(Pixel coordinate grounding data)
::::

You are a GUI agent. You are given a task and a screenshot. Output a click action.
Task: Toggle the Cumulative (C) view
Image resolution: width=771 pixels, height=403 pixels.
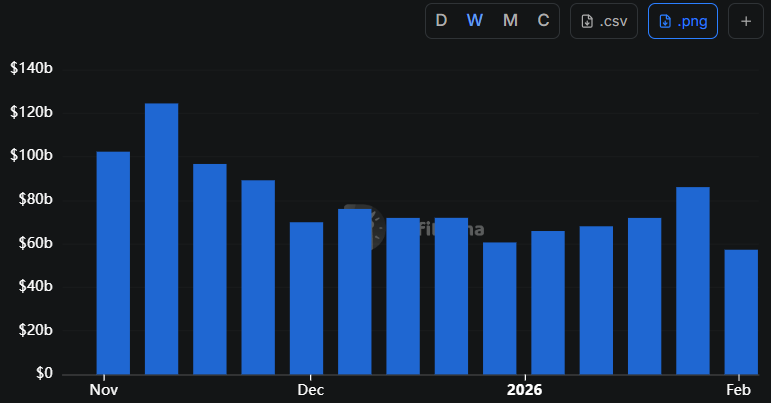(x=543, y=21)
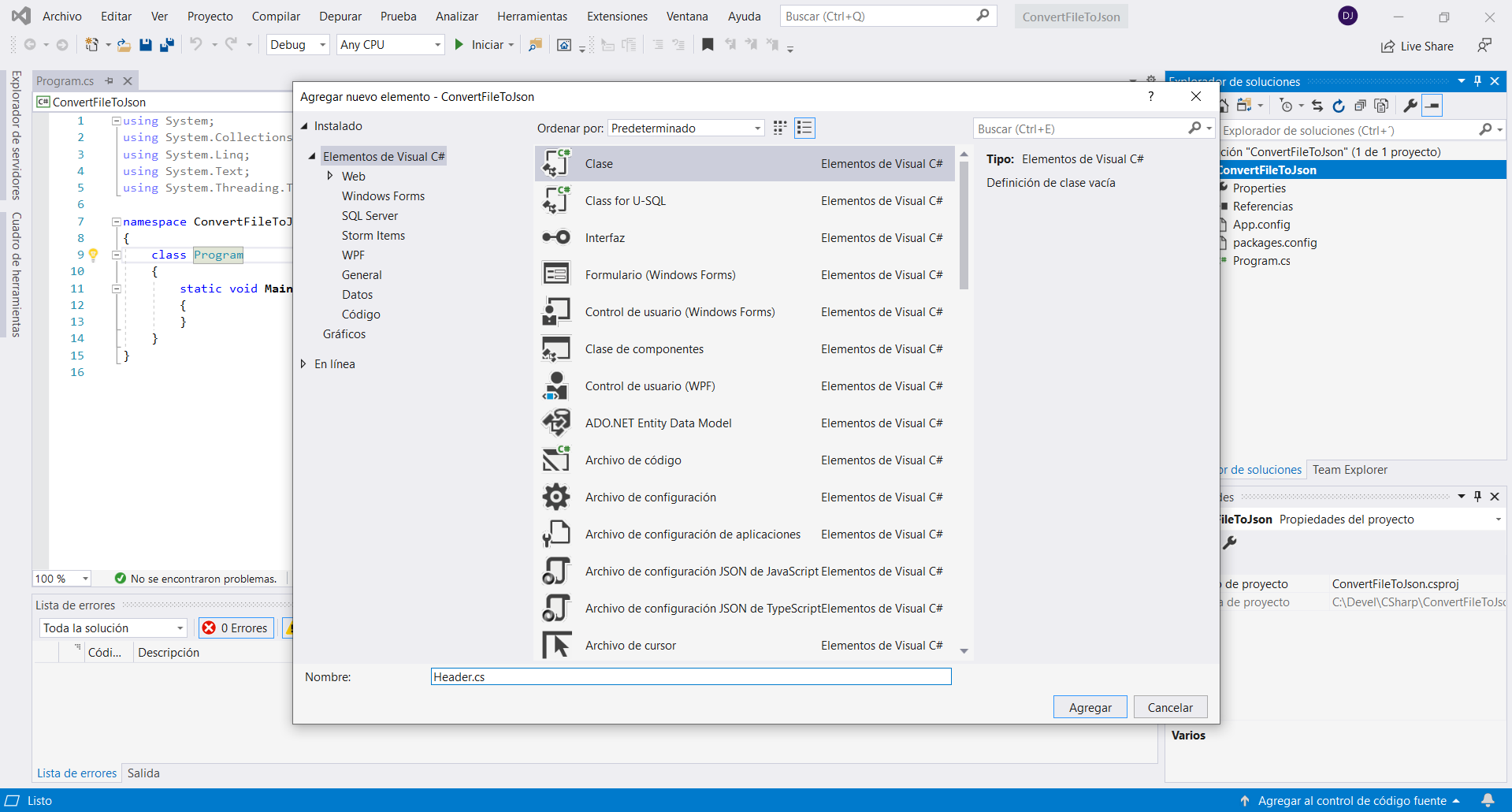1512x812 pixels.
Task: Click the bookmark toolbar icon
Action: (x=708, y=45)
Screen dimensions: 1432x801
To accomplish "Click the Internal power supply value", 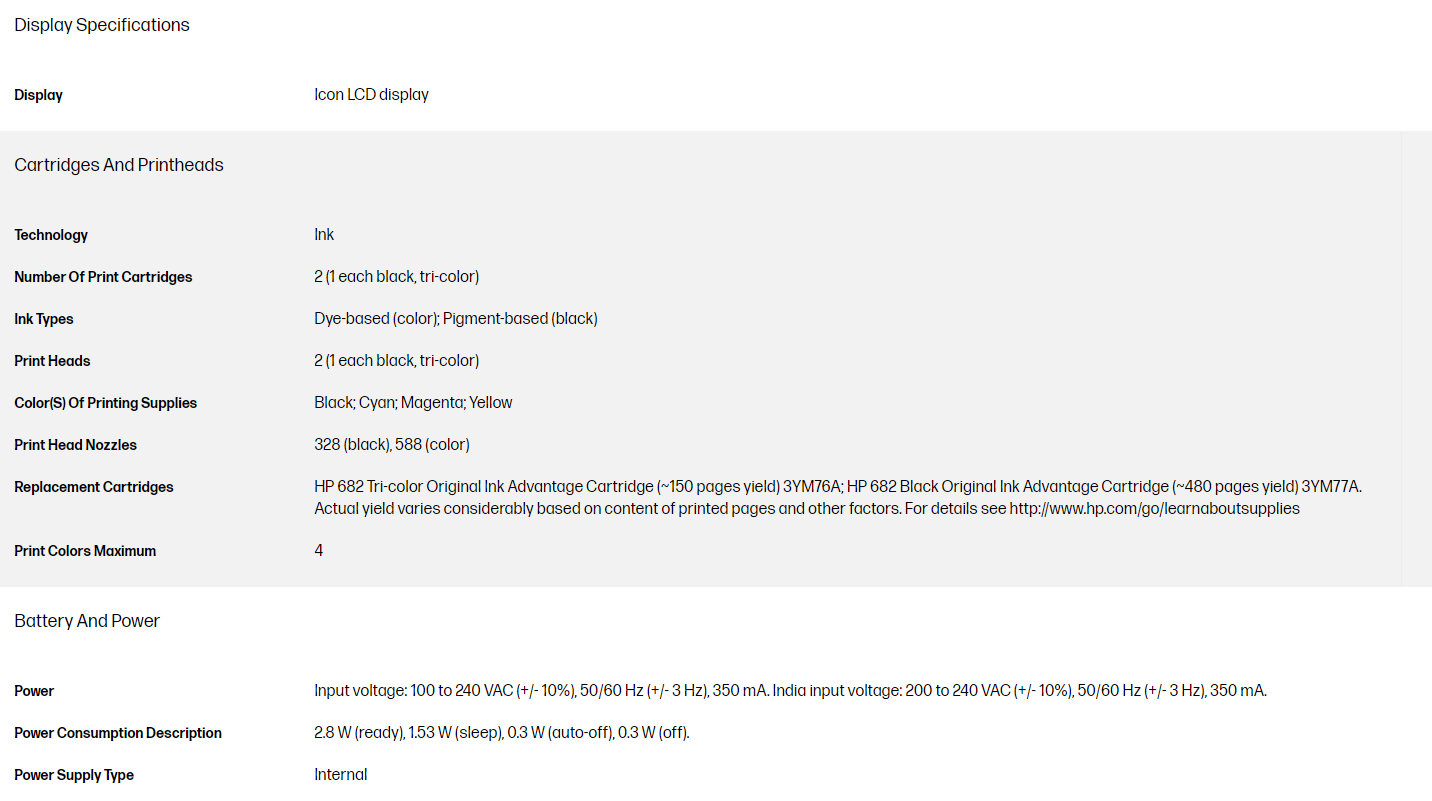I will 341,775.
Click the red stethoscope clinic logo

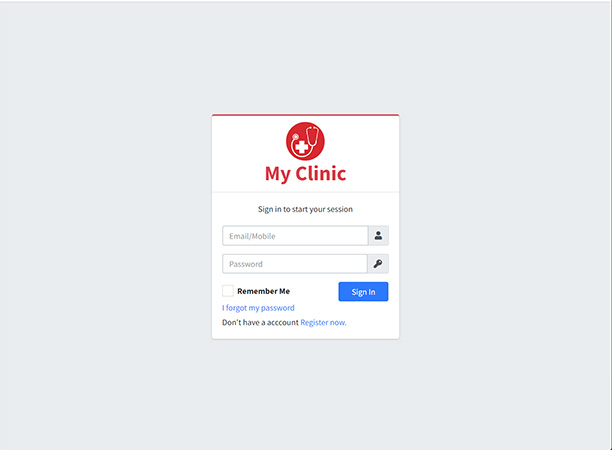pyautogui.click(x=305, y=141)
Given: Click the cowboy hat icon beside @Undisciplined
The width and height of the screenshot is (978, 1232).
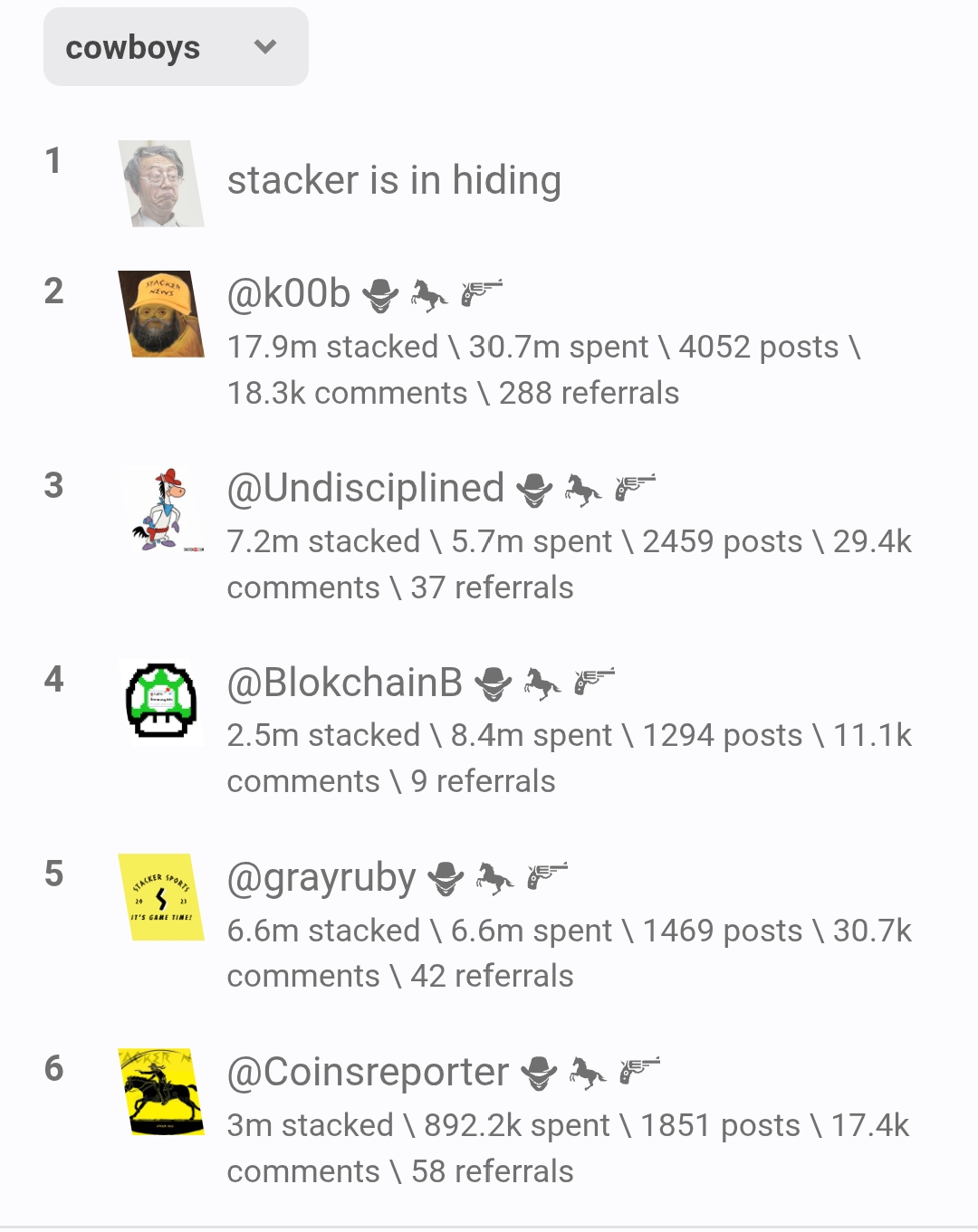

::::

§ What is required: Across the data, pull every line containing the string "screenshot".

§ Completed exercise:
You are a GUI agent. You are given a task and a screenshot. Output a click action.
The width and height of the screenshot is (978, 1232).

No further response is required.